Ban Ki-moon urges the leaders of the two communities in Cyprus to show 'courage, flexibility and vision'
U.N. Secretary-General Ban Ki-moon is in Cyprus to encourage the leaders of the two communities to reach a solution to end the 36-year-old division of the island. The chief of the world body says a solution is within reach.
In an effort to add momentum to the U.N.-sponsored talks, U.N. Secretary-General Ban Ki-moon urged the leaders of the two communities to show "courage, flexibility and vision as well as a spirit of compromise."
"I am under no illusion that the Cyprus problem is easy to solve or about the difficulties you face. At the same time I'm confident that a solution is possible and within reach," he said.
Last month Cypriot President Demetris Christofias and Turkish Cypriot leader Mehmet-Ali Talat began a series of three-day sessions aimed at reconciling differences between the two communities.
The leaders are under pressure to achieve a breakthrough before an election in the Turkish-controlled north, which could see hardliners defeat Mehmet Ali Talat and call for a change in the talks agenda.
Mr. Ban said he was impressed by the leaders expressed commitment to end to the decades-old dispute.

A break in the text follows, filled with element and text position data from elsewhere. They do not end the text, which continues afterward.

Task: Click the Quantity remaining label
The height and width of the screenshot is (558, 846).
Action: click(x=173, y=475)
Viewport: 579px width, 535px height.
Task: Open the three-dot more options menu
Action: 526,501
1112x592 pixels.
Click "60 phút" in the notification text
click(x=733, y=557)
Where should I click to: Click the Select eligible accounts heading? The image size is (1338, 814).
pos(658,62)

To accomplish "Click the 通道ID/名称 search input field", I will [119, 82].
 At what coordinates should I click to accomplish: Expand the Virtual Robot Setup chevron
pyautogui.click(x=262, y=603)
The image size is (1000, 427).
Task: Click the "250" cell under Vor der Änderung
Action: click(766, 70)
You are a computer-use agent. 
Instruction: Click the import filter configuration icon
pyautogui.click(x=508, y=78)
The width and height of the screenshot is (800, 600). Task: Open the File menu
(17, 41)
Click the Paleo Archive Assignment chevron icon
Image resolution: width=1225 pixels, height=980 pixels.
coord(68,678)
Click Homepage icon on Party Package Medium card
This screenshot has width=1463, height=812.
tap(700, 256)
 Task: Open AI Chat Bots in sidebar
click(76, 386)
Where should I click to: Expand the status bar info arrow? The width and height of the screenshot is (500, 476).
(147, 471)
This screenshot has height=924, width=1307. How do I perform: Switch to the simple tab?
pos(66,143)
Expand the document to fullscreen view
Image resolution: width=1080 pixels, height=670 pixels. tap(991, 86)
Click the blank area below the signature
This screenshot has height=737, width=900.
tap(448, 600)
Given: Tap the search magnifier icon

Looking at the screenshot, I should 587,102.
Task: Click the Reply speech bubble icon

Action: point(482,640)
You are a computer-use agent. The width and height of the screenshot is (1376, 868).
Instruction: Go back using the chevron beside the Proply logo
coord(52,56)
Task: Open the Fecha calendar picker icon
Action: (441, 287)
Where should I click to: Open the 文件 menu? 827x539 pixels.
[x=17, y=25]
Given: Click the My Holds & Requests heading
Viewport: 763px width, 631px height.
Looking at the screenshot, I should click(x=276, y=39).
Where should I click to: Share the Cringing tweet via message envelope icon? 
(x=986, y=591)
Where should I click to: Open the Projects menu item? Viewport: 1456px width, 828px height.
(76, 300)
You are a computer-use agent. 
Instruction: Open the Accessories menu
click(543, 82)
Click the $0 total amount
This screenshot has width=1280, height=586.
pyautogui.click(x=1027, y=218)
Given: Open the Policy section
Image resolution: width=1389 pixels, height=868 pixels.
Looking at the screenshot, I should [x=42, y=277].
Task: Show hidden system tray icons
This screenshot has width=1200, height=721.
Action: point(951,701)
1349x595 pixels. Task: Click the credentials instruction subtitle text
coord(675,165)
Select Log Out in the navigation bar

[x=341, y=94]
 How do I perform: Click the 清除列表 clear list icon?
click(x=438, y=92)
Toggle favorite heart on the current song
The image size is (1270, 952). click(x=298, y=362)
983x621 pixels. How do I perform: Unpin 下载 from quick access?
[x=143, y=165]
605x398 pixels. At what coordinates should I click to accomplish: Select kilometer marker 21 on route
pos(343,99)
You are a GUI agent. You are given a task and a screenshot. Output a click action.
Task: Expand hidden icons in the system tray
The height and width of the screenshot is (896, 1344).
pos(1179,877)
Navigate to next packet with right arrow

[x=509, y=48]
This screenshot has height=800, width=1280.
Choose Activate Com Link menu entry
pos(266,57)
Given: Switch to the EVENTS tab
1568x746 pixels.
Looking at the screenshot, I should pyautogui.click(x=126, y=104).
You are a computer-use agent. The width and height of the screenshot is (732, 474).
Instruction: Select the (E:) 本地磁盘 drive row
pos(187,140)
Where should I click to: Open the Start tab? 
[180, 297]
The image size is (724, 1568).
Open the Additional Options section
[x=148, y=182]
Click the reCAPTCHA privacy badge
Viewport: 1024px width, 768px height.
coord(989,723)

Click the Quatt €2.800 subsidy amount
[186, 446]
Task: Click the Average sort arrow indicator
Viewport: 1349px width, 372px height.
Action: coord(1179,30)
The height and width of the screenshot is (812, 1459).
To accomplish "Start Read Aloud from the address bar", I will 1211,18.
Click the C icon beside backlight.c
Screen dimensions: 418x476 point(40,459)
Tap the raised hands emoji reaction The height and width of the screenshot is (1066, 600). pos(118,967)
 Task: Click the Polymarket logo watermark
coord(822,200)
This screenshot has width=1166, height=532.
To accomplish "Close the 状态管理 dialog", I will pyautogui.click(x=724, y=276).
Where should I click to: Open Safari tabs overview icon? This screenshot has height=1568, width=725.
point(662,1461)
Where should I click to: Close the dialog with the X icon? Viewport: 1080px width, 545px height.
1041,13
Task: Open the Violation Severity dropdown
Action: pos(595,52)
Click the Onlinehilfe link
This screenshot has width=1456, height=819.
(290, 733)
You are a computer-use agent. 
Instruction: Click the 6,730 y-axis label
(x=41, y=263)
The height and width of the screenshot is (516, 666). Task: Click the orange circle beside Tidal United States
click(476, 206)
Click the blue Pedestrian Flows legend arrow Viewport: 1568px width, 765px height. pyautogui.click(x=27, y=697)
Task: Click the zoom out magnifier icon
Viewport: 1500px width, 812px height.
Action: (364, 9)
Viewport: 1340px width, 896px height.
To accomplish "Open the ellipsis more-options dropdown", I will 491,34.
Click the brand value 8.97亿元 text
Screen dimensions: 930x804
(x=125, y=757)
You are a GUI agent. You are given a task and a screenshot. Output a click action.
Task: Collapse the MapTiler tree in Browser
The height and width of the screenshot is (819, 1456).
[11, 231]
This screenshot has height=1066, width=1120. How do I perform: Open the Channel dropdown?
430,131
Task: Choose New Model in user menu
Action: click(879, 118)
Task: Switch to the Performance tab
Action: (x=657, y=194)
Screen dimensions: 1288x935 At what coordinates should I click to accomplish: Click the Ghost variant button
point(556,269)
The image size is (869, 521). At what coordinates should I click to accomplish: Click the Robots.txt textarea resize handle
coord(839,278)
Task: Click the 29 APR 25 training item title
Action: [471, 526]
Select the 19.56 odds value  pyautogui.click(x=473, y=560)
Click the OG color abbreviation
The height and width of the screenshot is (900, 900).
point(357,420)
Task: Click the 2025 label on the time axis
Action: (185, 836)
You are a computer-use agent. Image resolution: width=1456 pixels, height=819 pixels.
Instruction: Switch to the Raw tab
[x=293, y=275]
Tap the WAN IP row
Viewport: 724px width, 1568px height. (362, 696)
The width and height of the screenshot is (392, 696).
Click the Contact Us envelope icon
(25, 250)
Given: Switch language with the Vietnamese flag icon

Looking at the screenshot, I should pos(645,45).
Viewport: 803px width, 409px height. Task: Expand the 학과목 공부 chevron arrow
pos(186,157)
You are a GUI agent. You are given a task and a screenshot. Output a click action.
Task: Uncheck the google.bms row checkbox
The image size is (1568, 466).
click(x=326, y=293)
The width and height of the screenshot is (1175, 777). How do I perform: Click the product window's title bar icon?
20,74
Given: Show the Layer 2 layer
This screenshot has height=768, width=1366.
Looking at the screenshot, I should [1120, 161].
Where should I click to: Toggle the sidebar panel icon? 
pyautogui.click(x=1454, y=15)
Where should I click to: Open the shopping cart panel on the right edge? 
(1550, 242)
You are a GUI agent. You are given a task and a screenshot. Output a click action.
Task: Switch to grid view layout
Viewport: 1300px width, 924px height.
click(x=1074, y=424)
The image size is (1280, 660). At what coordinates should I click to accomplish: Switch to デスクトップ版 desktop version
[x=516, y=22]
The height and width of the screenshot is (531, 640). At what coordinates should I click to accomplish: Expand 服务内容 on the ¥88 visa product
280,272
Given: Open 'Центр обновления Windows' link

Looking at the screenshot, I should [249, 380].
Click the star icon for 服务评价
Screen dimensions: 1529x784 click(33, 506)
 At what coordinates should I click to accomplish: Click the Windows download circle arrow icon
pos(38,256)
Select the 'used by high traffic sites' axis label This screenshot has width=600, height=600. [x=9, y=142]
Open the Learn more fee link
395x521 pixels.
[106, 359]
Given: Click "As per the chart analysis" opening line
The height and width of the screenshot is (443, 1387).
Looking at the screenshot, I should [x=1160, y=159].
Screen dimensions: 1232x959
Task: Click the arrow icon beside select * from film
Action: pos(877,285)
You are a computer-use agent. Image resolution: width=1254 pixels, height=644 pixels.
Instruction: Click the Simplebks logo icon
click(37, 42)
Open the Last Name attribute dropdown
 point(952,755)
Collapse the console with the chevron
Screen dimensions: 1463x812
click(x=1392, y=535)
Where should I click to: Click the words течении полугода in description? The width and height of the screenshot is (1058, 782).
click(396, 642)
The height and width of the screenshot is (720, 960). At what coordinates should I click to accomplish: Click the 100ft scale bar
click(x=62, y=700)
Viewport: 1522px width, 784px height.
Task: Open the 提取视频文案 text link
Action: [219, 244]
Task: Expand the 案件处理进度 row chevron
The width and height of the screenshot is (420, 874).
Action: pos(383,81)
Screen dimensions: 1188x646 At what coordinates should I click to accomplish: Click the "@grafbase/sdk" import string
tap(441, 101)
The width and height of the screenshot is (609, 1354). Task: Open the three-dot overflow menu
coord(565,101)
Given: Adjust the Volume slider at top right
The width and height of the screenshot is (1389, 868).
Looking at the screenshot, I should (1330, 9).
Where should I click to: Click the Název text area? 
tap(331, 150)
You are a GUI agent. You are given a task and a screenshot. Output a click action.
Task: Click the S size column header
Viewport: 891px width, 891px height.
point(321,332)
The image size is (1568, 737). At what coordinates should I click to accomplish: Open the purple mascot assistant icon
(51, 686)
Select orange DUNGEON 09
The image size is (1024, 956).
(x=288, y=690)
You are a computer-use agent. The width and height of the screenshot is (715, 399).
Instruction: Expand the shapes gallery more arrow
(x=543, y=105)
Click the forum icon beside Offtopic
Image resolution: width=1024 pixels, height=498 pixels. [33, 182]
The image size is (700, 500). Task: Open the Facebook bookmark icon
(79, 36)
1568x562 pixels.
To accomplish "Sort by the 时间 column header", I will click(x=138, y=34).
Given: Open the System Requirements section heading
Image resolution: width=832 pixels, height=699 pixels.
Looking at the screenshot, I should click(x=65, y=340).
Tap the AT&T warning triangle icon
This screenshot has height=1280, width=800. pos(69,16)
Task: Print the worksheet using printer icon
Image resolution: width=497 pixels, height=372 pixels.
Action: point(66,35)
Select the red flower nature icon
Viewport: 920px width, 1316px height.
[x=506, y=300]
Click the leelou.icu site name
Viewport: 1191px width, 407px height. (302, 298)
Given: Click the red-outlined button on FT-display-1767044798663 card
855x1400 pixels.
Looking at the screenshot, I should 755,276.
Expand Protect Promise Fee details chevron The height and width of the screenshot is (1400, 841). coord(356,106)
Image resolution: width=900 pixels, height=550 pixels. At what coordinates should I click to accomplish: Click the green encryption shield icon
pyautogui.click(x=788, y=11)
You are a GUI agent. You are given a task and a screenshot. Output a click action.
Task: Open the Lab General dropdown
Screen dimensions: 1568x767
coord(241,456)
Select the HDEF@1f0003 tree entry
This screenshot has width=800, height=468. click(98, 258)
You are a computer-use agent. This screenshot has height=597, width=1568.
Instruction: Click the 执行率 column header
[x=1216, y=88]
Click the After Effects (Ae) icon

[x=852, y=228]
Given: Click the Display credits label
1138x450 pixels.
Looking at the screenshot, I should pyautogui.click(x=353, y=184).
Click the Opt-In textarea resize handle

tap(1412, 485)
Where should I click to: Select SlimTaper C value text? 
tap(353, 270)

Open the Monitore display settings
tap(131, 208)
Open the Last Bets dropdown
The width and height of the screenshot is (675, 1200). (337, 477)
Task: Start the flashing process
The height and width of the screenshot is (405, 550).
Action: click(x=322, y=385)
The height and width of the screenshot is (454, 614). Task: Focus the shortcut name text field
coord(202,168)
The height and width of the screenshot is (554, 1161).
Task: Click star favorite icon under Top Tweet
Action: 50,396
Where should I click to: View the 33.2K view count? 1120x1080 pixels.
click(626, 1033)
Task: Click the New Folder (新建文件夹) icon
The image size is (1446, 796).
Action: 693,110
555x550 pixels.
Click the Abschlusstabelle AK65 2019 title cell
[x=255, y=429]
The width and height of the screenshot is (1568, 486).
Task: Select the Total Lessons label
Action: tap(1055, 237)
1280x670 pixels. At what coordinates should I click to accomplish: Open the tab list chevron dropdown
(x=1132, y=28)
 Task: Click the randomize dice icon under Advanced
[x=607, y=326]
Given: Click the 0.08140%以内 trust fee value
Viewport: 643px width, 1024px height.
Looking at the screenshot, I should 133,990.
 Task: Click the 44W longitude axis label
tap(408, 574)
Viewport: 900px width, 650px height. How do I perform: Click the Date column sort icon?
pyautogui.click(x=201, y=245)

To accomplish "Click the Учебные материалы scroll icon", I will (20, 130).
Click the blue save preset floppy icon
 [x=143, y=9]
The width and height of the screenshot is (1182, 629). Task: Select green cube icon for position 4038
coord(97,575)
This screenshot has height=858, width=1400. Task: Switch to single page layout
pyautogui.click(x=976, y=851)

"I am impressed by the enormous personal commitments shown by the both leaders over the past 16 months," said the U.N. chief. "They have invested great time and energy for this peace process. I am pleased by the significant progress that has been achieved recently on governance and power sharing. The leadership of the Excellencies Christofias and Talat have demonstrated at this key moment, is to be highly commended."
So far, modest progress has been made on the issue of governance and power sharing of a future administration. But viewpoints on most other issues are as far apart as ever.
The Cyprus peace talks were launched amid much optimism and fanfare in September 2008, but have been widely criticized for being too slow and showing little progress.
Any agreement between the two Cypriot community leaders has to be put to a referendum on both sides of the divide.
Cyprus has been divided since 1974, when Turkish troops invaded the northern part of the island in response to a military coup that was backed by the Greek government.